EXTRACTED MATERIAL:
# # # # #

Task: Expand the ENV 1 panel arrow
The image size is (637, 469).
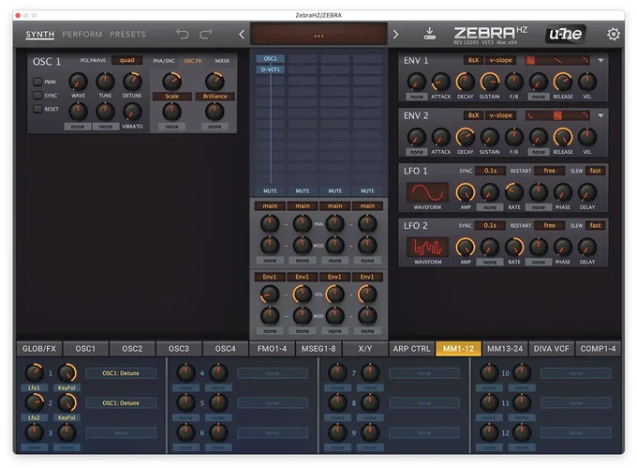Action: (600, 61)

# # # # #

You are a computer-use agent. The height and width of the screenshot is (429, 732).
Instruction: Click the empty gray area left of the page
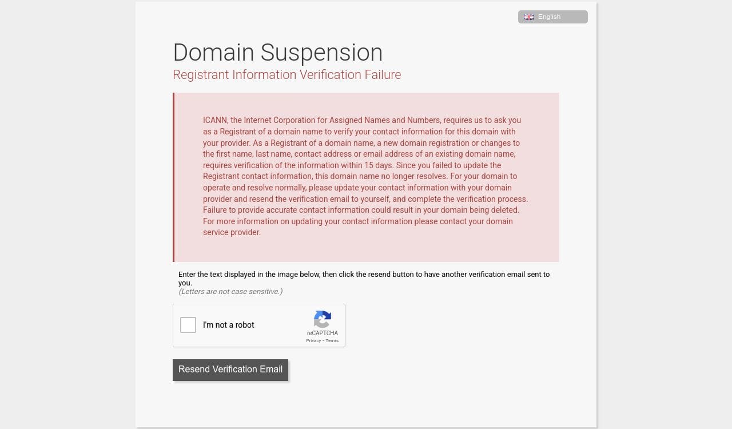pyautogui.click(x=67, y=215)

# # # # #

WHAT IS ASKED:
Rewrite the lines from the one containing "Task: Expand the ENV 1 panel arrow" through the one containing "Action: (600, 61)", putting "section" in place of "panel" and leaving everything else unchanged. Omit the pictures from your answer.

WRITTEN RESPONSE:
Task: Expand the ENV 1 section arrow
The image size is (637, 469).
Action: (600, 61)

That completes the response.